§ The task
Only the lines below between the ones containing "Viewport: 1366px width, 768px height." and "Switch to the 停留查詢 tab", inclusive, are to be reproduced, each exactly as it stands.

§ Records provided
====

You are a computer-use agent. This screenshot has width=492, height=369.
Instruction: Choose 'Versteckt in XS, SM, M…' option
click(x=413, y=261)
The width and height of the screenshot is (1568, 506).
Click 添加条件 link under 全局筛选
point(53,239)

====

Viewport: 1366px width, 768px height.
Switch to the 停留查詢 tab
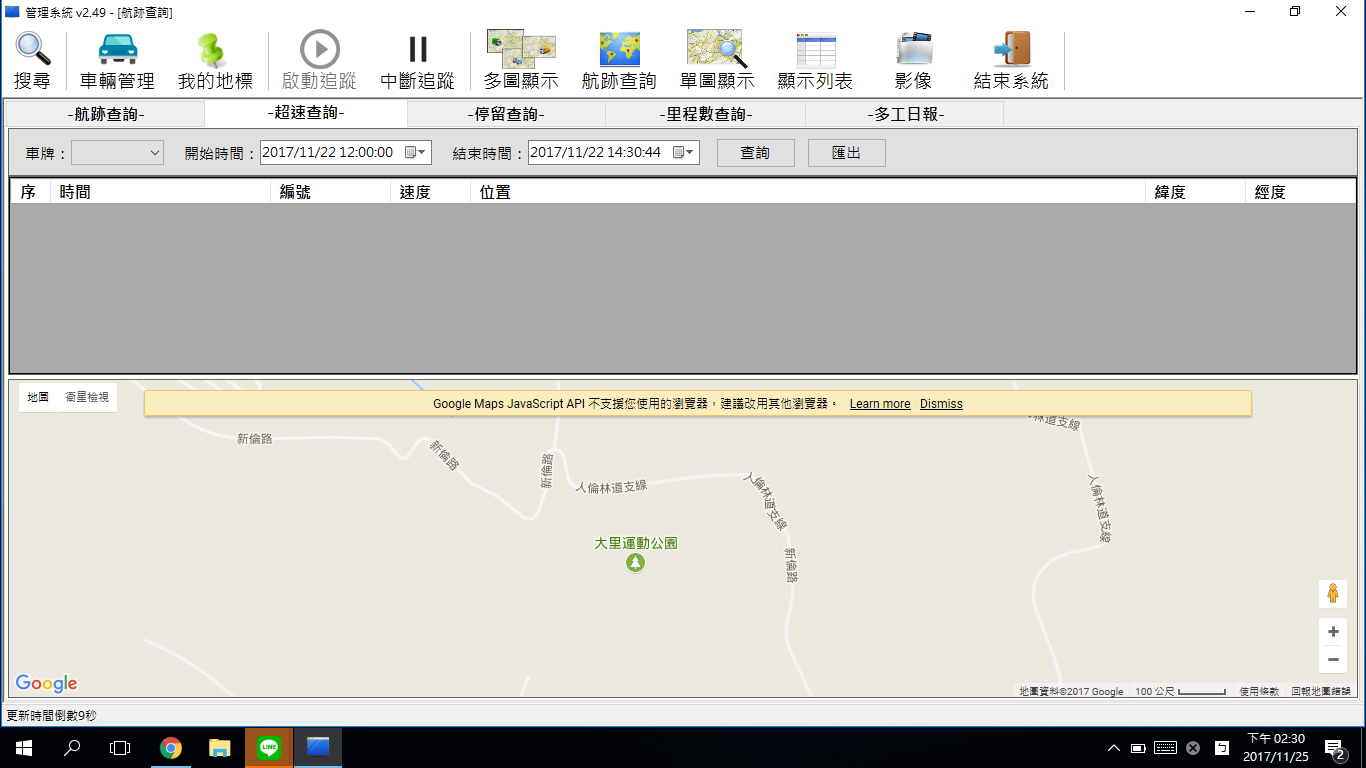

====

§ Reply
Viewport: 1366px width, 768px height.
Switch to the 停留查詢 tab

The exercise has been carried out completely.